• Exercise objective
Reading down the listing below, count the lines where the word "contact" shows up, then give only that count.

• Exercise inputs

##########

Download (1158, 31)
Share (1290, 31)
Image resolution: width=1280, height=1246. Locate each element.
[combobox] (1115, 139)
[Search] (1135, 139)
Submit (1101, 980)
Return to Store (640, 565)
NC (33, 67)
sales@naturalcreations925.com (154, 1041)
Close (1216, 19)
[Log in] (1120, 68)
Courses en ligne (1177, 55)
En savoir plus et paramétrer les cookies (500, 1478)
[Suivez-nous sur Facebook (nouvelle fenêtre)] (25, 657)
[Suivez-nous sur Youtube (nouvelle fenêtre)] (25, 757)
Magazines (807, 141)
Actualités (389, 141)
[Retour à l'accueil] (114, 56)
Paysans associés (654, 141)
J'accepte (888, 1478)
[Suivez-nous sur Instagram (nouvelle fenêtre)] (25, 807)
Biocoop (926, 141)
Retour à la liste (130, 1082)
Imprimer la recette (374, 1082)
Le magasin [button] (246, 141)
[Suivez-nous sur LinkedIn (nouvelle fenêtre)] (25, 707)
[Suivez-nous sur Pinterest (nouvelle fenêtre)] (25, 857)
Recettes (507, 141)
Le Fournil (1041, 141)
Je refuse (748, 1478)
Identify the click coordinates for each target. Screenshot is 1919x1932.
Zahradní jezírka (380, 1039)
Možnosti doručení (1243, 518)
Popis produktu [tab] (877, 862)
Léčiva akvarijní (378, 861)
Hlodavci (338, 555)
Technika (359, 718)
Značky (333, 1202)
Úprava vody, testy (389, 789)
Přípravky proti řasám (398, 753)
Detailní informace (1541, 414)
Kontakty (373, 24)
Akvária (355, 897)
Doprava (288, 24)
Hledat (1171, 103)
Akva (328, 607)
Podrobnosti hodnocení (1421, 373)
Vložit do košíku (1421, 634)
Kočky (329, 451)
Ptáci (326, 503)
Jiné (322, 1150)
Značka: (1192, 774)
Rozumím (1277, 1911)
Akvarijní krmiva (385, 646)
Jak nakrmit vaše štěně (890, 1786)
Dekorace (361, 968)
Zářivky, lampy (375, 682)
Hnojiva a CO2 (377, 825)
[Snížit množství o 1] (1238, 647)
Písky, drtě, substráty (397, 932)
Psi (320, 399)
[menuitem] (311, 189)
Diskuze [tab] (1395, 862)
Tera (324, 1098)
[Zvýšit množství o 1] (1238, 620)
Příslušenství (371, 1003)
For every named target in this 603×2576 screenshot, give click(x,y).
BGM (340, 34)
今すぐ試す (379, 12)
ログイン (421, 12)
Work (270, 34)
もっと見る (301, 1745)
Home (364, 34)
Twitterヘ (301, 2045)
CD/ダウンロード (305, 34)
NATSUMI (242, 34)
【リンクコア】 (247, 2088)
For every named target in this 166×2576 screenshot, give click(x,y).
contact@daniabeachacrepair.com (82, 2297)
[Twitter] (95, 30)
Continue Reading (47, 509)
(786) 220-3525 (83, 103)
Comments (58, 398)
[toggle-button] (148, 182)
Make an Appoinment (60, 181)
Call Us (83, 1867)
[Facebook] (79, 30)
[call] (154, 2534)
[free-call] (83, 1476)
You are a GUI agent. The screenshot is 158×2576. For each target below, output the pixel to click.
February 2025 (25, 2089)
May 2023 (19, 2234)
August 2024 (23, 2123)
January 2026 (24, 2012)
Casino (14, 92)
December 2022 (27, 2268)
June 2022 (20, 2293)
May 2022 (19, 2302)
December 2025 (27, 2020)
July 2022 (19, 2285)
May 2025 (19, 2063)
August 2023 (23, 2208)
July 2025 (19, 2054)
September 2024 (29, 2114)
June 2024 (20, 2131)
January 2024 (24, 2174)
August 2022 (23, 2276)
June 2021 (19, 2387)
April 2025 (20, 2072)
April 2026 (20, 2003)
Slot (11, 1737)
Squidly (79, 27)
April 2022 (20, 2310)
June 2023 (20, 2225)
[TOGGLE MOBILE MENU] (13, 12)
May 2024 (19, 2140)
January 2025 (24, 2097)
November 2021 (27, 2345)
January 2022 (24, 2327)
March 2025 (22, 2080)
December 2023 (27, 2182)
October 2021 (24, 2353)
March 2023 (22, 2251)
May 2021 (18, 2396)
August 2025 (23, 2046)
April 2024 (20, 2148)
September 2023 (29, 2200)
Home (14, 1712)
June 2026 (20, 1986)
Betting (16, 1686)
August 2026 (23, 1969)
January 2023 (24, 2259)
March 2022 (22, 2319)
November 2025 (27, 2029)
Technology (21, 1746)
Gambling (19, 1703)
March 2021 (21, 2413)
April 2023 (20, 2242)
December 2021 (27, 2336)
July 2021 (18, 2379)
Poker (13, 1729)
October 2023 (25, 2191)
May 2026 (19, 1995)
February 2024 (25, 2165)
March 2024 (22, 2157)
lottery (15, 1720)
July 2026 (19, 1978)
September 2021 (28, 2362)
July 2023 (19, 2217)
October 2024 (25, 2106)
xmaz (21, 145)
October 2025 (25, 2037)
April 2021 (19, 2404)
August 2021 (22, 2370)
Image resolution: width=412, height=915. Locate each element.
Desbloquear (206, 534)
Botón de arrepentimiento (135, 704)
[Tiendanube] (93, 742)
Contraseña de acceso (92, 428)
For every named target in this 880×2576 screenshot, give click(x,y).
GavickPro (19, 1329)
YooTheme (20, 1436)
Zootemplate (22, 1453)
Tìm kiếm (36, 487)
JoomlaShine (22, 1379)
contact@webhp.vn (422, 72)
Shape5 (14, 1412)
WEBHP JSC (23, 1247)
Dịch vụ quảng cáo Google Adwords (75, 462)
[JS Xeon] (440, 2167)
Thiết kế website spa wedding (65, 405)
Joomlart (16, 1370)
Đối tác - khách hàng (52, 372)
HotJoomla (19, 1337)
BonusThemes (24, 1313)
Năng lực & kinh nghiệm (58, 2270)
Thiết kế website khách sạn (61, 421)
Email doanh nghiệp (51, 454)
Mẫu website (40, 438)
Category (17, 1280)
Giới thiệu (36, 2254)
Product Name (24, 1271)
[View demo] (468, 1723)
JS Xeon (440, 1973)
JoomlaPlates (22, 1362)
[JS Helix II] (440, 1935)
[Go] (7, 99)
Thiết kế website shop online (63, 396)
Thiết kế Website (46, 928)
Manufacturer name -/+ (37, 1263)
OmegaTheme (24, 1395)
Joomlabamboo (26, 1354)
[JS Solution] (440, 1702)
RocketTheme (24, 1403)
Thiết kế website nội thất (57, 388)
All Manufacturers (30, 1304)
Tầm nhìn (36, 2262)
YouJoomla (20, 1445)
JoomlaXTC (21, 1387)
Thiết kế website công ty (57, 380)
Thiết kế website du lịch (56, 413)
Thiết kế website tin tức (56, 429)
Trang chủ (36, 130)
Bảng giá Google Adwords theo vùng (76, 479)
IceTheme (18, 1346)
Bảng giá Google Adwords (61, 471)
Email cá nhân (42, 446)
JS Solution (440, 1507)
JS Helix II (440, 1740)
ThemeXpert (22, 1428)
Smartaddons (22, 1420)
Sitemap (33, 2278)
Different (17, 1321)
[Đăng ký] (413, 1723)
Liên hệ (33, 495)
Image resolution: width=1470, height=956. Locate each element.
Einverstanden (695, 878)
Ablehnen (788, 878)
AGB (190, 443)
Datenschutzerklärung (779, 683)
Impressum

##########

• Solution to this exercise
2